L’affaire Ras Bath, du nom du célèbre chroniqueur radio, si tant elle en était une, a connu, hier, son dernier acte. Faut-il du moins l’espérer. Par un coup d’éclat ! Non, par une renonciation, un abandon des poursuites par le même ministère public qui les avait requises l’année dernière, contre toute attente. Parce qu’on est tenté de dire : tout ça pour ça !
Victoire de la liberté de la presse ? Consécration de l’indépendance de la justice ? Simple esquive face à la pression montante de toutes parts ? L’office du magistrat debout, dans cette affaire Ras Bath, alimentera longtemps les chroniques autres que correctionnelles.
Le reporter retiendra, par élégance, que la Cour dans sa sagesse a choisi d’abandonner les poursuites et a blanchi le confrère. Ceux qui, vents debout contre le régime, pour de bonnes raisons ou d’insoupçonnables agendas, avaient planifié d’en découdre vont encore prendre leur mal en patience. La reculade du Ministère public, édictée ou non d’en haut, moquée par allégorie en sursis, report, abandon… est de bonne augure. Elle apaise un climat déjà tendu au sein de l’Exécutif qu’une condamnation éventuelle aurait sonné comme une injustice et vite fait de propager dans le landerneau politique et dans le bas peuple qui a adopté Ras Bath comme son « apôtre ».
Parce qu’ils étaient tous là les agitateurs de la République, des politiciens désabusés, désenchantés et désappointés qui rêvent de prétexte, de revanchards enrobés des vertueux manteaux d’amis et de défenseur de la presse, aux vrais activistes connus et reconnus des réseaux sociaux… comme avec ses attentes à travers une communion circonstancielle.
Ras Bath la cause commune ? Pas si évident.
En refusant de faire de la justice cette forme endimanchée de la vengeance, la Cour d’Appel de Bamako s’est rappelé qu’un jugement trop prompt est souvent sans justice. Comme le dirait l’autre, elle a fauché l’herbe sous les pieds de ceux voulaient prendre comme alibi Ras Bath pour assouvir leurs desseins. Dommage…

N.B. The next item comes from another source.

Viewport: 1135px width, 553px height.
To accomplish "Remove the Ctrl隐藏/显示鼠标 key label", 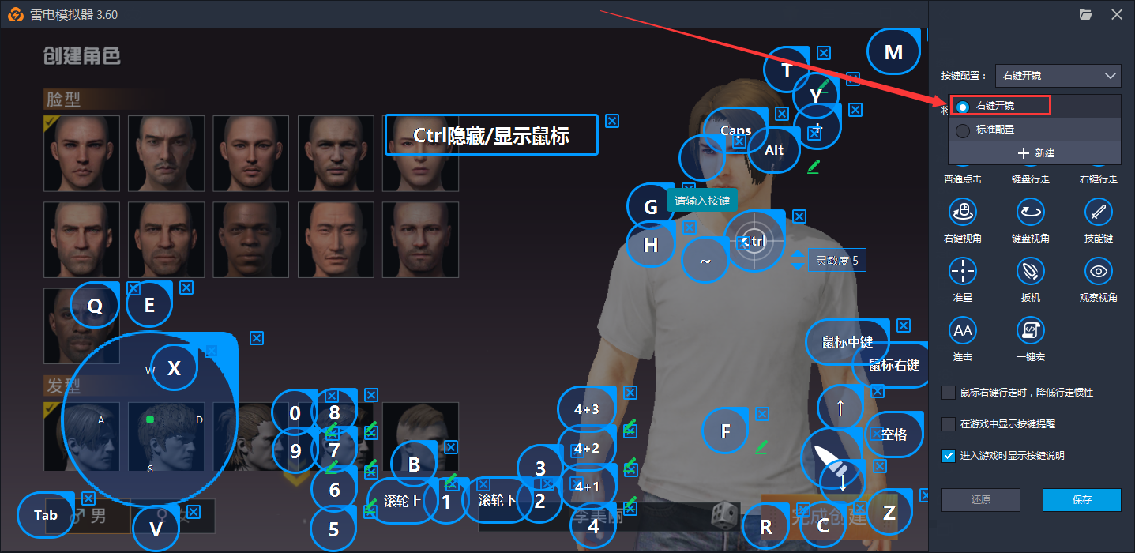I will (x=611, y=121).
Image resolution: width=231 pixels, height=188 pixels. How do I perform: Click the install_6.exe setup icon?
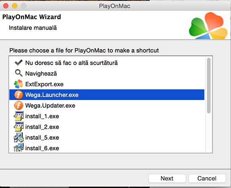tap(19, 148)
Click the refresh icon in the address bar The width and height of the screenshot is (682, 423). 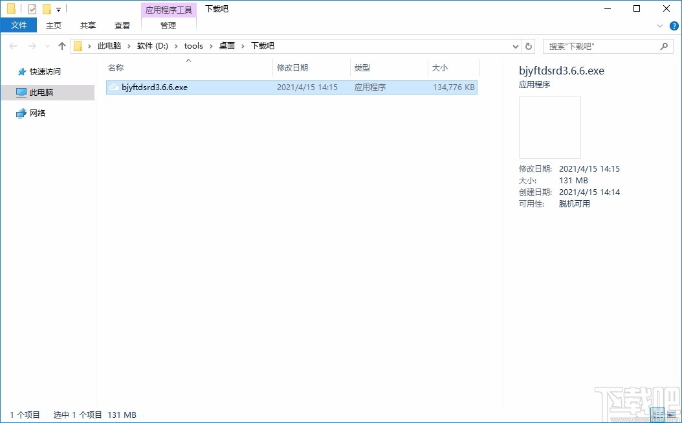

Impunité et licence d’impertinence accordées aux journalistes et à tous les activistes tapis les rangs de l’opposition ? Le « repli stratégique » dans l’affaire fera sans nul doute jaser, piailler, geindre ou gémir les adversaires de Ras Bath et les partisans de l’autorité sans concession de l’État, mais le vin est tiré.
Pour les professionnels des médias que nous sommes, c’est un happy end. Quel que soit ce qu’on peut reprocher à Mohamed Youssouf Bathily alias Ras Bath, tant qu’il aura un micro entre les mains, il est et sera de cette famille qui croit, juste et légitime, que la liberté d’expression n’a de sens que lorsque celui qui détient entre ses mains la plume ou le micro peut dire aux gens ce qu’ils n’ont pas envie d’entendre.
Pour les partisans du « choquer pour informer », il ne doit y avoir rien de sacré, tout doit pouvoir se dire. À l’école de Ras Bath, «la liberté de tout dire n’a d’ennemis que ceux qui veulent se réserver la liberté de tout faire. Quand il est permis de tout dire, la vérité parle d’elle-même et son triomphe est assuré» ?
La République permet-elle une liberté d’expression absolue ? En d’autres termes, en République, chacun a-t-il le droit d’offenser et d’être offensé ? Suivant Georges Washington, nous disons simplement que «si la liberté d’expression nous est enlevée alors, muets et silencieux, nous pourrons être conduits à l’abattoir comme des brebis.»
Pour nous ici à Info-Matin, un journaliste est un journaliste. La défense du droit à la liberté de presse et celle d’expression ne peut être limitée aux seules idées et opinions qu’on approuve. Au contraire, c’est même pour les idées qu’on trouve offensantes que ce droit doit être défendu le plus vigoureusement.
En effet, selon le prince du reportage et auteur de « Terre d’ébène », Notre métier n’est ni de faire plaisir ni de faire du tort. Notre rôle n’est pas d’être pour ou contre, il est de porter la plume dans la plaie. Le Quotidien des sans voix s’est sien cette conviction.